Deploying to GCP
Hosting Dagit on GCE¶
To host Dagit on a bare VM or in Docker on GCE, see Running Dagit as a service.
Using Cloud SQL for run and event log storage¶
We recommend launching a Cloud SQL PostgreSQL instance for run and
events data. You can configure Dagit to use Cloud SQL to run and events
data by setting blocks in your $DAGSTER_HOME/dagster.yaml
appropriately:
run_storage:
module: dagster_postgres.run_storage
class: PostgresRunStorage
config:
postgres_db:
username: { username }
password: { password }
hostname: { hostname }
db_name: { database }
port: { port }
event_log_storage:
module: dagster_postgres.event_log
class: PostgresEventLogStorage
config:
postgres_db:
username: { username }
password: { password }
hostname: { hostname }
db_name: { db_name }
port: { port }
schedule_storage:
module: dagster_postgres.schedule_storage
class: PostgresScheduleStorage
config:
postgres_db:
username: { username }
password: { password }
hostname: { hostname }
db_name: { db_name }
port: { port }
In this case, you'll want to ensure you provide the right connection strings for your Cloud SQL instance, and that the node or container hosting Dagit is able to connect to Cloud SQL.

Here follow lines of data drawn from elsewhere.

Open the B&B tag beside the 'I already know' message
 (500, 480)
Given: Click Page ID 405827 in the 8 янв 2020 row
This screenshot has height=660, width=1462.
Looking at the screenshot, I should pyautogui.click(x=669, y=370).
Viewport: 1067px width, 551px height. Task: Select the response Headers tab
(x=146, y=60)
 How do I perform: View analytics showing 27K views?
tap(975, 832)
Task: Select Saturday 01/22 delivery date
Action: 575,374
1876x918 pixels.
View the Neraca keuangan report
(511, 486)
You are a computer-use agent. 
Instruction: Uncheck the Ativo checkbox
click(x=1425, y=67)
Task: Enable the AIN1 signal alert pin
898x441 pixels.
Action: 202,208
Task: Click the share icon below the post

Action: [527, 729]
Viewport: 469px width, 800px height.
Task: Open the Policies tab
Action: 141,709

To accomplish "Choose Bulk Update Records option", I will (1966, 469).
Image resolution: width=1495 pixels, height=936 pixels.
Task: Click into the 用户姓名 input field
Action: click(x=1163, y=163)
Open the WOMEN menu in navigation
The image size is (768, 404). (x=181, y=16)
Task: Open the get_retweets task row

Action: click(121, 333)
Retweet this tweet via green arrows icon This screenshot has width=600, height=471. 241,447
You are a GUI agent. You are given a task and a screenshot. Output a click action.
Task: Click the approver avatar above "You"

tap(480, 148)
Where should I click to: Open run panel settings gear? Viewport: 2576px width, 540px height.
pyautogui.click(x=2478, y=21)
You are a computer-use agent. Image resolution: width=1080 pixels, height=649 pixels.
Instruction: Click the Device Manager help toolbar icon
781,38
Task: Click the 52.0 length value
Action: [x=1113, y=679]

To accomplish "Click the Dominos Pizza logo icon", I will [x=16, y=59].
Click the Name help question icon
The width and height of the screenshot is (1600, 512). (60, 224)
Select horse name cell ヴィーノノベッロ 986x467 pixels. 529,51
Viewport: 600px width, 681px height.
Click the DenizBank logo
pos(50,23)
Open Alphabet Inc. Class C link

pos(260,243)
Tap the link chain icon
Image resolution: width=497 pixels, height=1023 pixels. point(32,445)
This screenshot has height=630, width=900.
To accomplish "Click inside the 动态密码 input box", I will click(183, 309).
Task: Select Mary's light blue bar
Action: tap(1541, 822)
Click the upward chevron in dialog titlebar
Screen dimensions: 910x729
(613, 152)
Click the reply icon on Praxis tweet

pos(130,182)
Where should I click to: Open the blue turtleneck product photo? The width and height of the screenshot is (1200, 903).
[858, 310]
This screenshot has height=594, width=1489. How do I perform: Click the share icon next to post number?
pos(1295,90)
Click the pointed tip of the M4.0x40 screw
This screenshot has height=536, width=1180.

Be sure that this file is present, and DAGSTER_HOME is set, on the node where Dagit is running.
Note that using Cloud SQL for run and event log storage does not require that Dagit be running in the cloud. If you are connecting a local Dagit instance to a remote Cloud SQL storage, double check that your local node is able to connect to Cloud SQL.
Using GCS for intermediates storage¶
You'll probably also want to configure a GCS bucket to store intermediates. This enables reexecution, review and audit of intermediate results, and cross-node cooperation (e.g., with the multiprocessing or Dagster celery executors).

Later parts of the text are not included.